Do you 'dive' patients with diabetic wounds and wound injury?
Yes, we do. We will work with a doctor or wound-care facility directed by a qualified wound-care medical physician. If you are seeking a flexible provider for your wound-care HBOT sessions, call us to learn more about how HOPE works with wound-care facilities throughout Maine, Massachusetts, Rhode Island, and New Hampshire. There’s no reason for you to wait for an HBOT session. We provide flexibility and safety
Where can I find more information on treatable conditions?
You can start here. Talk to parents and caregivers. Get involved. Ask questions. We’re happy to introduce you to parents of children who ‘dive’ with us, and we’re happy to send you any research we have on the condition you’re inquiring about. Just email us at [email protected] with your request, and we’ll do our best to provide you with copies of the related published research.
What are some of HOPE's client-patients receiving HBO for?
Every week is different, but in the past we’ve worked with doctors and clients/patients seeking relief from Lyme disease, cerebral palsy, autism, stroke, fibromyalgia, multiple sclerosis, and peripheral neuropathy.
Are you open only certain hours?
We understand the time constraints upon working parents, so we offer a flexible and comfortable ‘diving’ schedule.
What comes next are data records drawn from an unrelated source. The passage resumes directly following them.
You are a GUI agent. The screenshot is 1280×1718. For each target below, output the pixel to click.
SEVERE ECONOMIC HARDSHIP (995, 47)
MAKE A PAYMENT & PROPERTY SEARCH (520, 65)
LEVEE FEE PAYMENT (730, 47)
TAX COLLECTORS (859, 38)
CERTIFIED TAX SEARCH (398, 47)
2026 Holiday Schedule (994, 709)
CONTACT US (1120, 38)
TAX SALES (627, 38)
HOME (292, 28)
Whatever works for you will work for us – early morning or late evening, and always weekends and holidays! Complete the intake form to get started, and we’ll follow up with a phone call.
How can I schedule an appointment?
Just email us at [email protected] with your preferred hour of the day and days, and your best phone number. We’ll add you to the schedule, and you’ll have a Hope Connection contact person for your scheduling. Please note that we MUST enforce a $50 cancel fee, if you cancel within 24 hours; sorry, no exceptions. (Also, we can only refund a maximum of $100 per hour purchased. So, if you purchased hours at our highest rate of $150/hour, we can only refund the amount of $100/hour.)